**What you will do**: Across the lines of the records below, how many have the string "gear" in them? Answer with the number alone.

**Exercise data**:
•••
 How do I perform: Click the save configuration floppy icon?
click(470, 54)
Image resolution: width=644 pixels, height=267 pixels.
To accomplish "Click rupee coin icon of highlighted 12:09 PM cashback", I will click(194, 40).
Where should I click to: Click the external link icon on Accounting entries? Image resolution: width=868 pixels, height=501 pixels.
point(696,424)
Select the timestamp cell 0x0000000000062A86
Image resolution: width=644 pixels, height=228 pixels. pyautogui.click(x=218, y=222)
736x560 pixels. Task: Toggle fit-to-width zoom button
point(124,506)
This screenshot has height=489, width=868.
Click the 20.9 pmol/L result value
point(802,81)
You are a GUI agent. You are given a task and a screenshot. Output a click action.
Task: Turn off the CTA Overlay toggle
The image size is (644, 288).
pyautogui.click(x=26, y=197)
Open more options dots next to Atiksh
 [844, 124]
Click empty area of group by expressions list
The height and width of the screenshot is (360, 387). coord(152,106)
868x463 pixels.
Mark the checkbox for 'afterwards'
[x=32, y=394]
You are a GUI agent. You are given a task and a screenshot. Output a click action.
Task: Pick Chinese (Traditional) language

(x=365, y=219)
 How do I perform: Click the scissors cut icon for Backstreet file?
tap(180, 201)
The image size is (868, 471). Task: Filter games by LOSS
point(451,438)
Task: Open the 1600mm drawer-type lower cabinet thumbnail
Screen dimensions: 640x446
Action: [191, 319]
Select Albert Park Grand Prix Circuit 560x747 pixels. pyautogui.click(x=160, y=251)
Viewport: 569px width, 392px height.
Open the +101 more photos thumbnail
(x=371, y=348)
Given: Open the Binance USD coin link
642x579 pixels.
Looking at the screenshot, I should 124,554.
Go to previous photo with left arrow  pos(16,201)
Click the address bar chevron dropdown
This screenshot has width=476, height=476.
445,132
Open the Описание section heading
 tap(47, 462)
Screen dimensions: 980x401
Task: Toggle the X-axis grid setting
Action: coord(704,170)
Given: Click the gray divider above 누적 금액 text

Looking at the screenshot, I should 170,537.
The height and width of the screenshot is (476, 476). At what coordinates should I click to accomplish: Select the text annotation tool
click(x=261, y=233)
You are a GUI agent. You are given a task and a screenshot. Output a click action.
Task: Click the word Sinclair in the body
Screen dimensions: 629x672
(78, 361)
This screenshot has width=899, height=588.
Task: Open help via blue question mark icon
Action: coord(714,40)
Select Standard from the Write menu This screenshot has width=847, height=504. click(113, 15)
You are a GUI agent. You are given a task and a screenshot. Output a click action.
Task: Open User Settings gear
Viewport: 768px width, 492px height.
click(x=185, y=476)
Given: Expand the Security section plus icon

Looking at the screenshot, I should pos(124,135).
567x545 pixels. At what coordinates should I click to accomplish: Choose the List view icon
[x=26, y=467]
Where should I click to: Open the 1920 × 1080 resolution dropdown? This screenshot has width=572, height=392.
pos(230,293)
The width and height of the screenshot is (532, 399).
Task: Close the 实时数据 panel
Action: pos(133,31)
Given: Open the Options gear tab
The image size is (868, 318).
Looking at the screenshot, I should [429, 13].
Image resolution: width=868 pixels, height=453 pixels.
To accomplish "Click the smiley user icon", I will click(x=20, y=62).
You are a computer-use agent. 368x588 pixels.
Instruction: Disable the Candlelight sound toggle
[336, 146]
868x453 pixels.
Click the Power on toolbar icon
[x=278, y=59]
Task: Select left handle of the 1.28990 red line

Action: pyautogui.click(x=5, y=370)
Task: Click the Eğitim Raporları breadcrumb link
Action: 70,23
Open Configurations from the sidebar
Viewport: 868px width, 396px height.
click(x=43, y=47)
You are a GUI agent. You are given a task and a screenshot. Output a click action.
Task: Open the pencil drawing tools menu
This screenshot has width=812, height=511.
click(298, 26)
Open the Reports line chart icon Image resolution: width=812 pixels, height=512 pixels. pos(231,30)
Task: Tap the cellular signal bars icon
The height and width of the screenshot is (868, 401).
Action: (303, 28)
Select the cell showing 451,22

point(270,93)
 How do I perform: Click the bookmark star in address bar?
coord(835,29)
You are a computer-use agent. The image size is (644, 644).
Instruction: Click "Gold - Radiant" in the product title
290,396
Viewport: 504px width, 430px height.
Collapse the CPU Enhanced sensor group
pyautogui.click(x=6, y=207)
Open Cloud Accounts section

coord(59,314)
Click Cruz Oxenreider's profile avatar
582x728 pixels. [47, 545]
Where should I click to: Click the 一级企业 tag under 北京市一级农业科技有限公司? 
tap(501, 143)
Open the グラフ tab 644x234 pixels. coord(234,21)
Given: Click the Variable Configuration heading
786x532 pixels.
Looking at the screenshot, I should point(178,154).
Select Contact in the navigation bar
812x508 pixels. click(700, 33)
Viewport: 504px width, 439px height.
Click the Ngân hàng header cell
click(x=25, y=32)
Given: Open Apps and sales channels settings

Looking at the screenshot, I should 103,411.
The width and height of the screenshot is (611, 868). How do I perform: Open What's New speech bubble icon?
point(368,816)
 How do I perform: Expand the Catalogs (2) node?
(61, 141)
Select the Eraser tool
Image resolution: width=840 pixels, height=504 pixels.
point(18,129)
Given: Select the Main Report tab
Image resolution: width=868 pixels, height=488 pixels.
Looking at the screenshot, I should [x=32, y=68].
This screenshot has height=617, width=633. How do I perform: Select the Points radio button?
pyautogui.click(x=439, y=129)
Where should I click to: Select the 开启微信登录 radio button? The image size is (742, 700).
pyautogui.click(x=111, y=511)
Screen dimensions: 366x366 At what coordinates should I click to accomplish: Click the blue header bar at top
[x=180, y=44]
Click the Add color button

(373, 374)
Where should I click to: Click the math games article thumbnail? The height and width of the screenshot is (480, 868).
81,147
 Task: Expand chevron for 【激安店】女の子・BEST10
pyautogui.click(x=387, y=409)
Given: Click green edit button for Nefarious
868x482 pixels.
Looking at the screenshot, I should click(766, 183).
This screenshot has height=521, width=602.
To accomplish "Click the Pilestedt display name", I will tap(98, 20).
•••
**Output for this exercise**: 2